▸ **Aim 1**
Report each line of the entries that contains the word "This".

▸ **Passage**

##############################

The schedule for the annual gathering of Georgists (that is, people who are persuaded that the economist and social philosopher Henry George (b. 1839, Philadelphia; d.1897, NYC), author of "Progress & Poverty" and a book of essays entitled "Social Problems," among others, pretty much had it right) is now online. It is in downtown Cleveland in early August.
Looking over the schedule, I see a lot of familiar names -- people I've come to know since I attended my first CGO meeting in 2001 -- and some people I've not yet met face to face but know online. I'm happy that we have few sessions running side by side, because virtually all of the programs are of interest to me.
My last visit to Cleveland was with 600 delightful women, and included a great and noisy party at the Rock 'n' Roll Hall of Fame. (I just had the pleasure of being on the host committee for the same group's 2009 Annual Meeting!) At that time, I didn't know the significance of the larger-than-life statue nearby of Cleveland mayor Tom L. Johnson. The book he holds in his hand is P&P.
- If you would like to see an end to poverty, come join us.
- If sprawl and its concomitants concern you, come join us; we know how to slow it and reverse it and channel it into reusing the land already well served by taxpayer-provided infrastructure.
- If long commutes -- and the fuel, pollution, spending and time loss involved -- worry you, come join us.
- If you would like to see a more stable economy, without the booms and busts which cause such widespread pain and ruin, we have answers.
- If you would like to see healthier cities and a more vibrant economy, come listen to what some of these people have to offer.
- If unaffordable housing troubles you, come talk to us.
- If the extreme concentrations of income and wealth -- particularly of natural resource wealth -- trouble you, we know how to correct it gently and justly.

##############################

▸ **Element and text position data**
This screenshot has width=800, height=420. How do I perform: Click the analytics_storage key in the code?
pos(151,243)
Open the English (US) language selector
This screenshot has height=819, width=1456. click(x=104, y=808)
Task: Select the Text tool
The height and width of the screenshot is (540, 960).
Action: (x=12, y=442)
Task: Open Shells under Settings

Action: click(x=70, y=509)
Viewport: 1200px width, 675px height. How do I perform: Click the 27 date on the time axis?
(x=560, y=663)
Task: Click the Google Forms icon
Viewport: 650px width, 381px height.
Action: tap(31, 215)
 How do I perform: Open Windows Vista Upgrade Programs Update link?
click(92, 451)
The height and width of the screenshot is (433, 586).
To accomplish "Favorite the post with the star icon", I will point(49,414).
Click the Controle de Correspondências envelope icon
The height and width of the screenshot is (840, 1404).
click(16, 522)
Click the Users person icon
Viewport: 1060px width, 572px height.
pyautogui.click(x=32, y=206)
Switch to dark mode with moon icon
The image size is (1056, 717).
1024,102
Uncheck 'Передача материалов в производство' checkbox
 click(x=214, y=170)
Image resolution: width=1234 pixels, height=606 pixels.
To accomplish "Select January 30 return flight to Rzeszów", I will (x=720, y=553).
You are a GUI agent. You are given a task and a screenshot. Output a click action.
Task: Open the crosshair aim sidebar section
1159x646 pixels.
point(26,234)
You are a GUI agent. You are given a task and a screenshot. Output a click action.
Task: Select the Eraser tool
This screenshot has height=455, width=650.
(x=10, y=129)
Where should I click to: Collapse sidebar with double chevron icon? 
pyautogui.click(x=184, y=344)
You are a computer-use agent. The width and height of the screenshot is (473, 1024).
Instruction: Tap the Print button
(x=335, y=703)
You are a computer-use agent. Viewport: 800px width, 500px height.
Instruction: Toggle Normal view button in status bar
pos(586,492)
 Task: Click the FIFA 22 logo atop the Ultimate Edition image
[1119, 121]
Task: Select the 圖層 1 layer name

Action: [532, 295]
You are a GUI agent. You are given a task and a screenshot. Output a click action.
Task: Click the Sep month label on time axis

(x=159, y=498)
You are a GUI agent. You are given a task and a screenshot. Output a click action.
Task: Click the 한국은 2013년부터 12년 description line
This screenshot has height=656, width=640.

##############################

▸ **Aim 2**
Please pick up the piece on the Georgist gathering in Cleveland from where it stops and continue it.

▸ **Expected output 1**
This screenshot has width=800, height=420. How do I perform: Click the analytics_storage key in the code?
This screenshot has height=819, width=1456. click(x=104, y=808)
This screenshot has height=455, width=650.
This screenshot has height=656, width=640.

▸ **Expected output 2**
- If you hate the income tax and recognize that sales and consumption taxes damage the economy, but still believe that there are some things government can do better than the private sector, we know how to finance that spending justly.
We come from all over the political spectrum, and share little except a major commitment to creating a better and more sustainable world and society and economy for all. (That's a lot actually!) It is a joy to spend a few days with people so passionate about social and economic justice and with a clear vision of how to get there.
If you're curious about Henry George, you might start where I started, with four of his speeches. I found these as pamphlets in the files of my late grandparents when I took possession of their library and file cabinets and some sentimental treasures. My first pass was for genealogical information. Shortly after that, I started reading a speech entitled "Thou Shalt Not Steal," and it clicked. My paternal grandparents (three of them, actually: my own grandparents, and my step-grandmother, whose first husband was a dear family friend, too, in the 1940s and 50s) were all Georgists. For every landmark occasion in my young life, their gifts included a lovingly inscribed copy of Progress & Poverty (just in case I'd misplaced the previous ones!) But I'd not done more than thumb through it. When I first did get around to reading it, I was in my late 40s; my grandparents were quicker studies, and devoted the second half of their lives to promoting these ideas. My first read of P&P was a slow slog; a friend shocked me when she said she found it a page-turner, a mystery whose solution she was anxious to get to. Now I admit I read it for, and with, pleasure.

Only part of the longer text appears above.